Aim - Copy out everything from "The question for" down to "(Friday, November 21.)" in the court case excerpt, word for word.

** START OF Text excerpt **

The question for the opinion of the Court was, whether the plaintiff was entitled to maintain this action, and to recover therein compensation for the damage done to the said house and warehouse, and by the destruction thereof, as before mentioned.

The case was argued(a) on an earlier day in this term (Friday, November 21.)

Coleridge, Serjt., for the plaintiff. This action is founded on stat. 7 & 8 G. 4, c. 31, which was passed in lieu and extension of many previous acts giving remedies against the hundred. (b) The Riot and Black Acts, 1 G. 1, st. 2, c. 5, ss. 4 and 6, 9 Geo. 1, c. 22, s. 7, and 57 Geo. 3, c. 19, s. 38, were among these; and the enactment of these three acts, were understood to be in the nature of a civil remedy. Thus stat. 1 G. 1, st. 2, c. 5, s. 6, was treated as a remedial act in Ratcliff v. Eden, 2 Cowp. 485; Hyde v. Cogan, 2 Doug. 699; and Wilmot v. Horton, (note [3] to Hyde v. Cogan, 2 Doug. 702), and received a liberal construction accordingly. Buller, J., in Hyde v. Cogan, 2 Doug. 699, *392] insisted *upon its remedial nature, distinguishing the part which related to the remedy against the hundred from the penal part: à fortiori the late act must be liberally construed, for it relates exclusively to the remedy against the hundred, and its object was to extend the remedy. Thus the time for going before the justice is, by s. 3, extended from four days (the time named in stat. 9 G. 1, c. 22, s. 8) to seven and the doubts which had been raised as to the right to recover for furniture (Ratcliffe v. Eden, 2 Cowp. 485; Hyde v. Cogan, 2 Doug. 699), are removed by the second section, which expressly includes "any fixture, furniture, or goods whatever."

** END OF Text excerpt **
** START OF Dataset excerpt **

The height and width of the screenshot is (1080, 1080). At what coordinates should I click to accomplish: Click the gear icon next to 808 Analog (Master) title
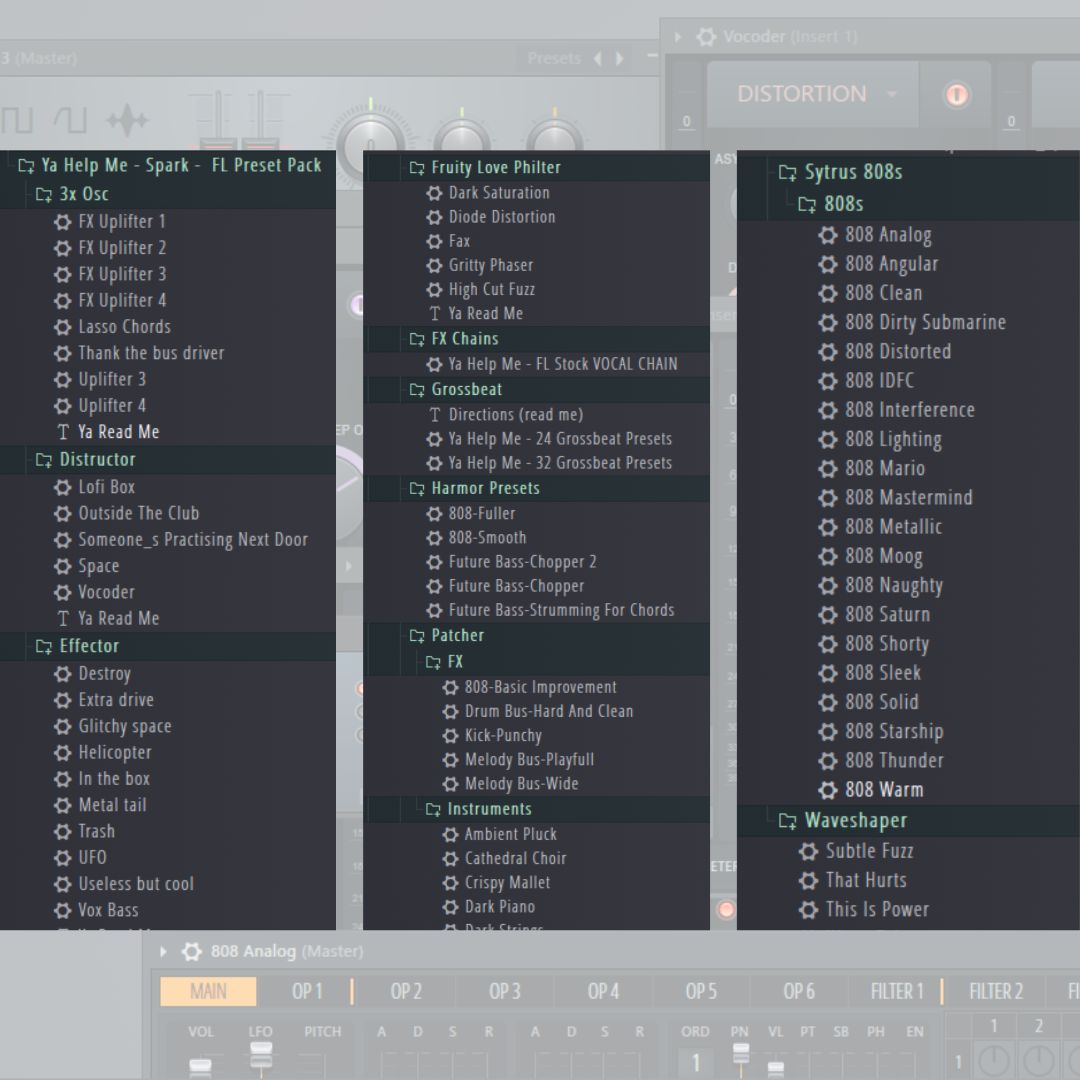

** END OF Dataset excerpt **

Answer for this exercise -
The question for the opinion of the Court was, whether the plaintiff was entitled to maintain this action, and to recover therein compensation for the damage done to the said house and warehouse, and by the destruction thereof, as before mentioned.

The case was argued(a) on an earlier day in this term (Friday, November 21.)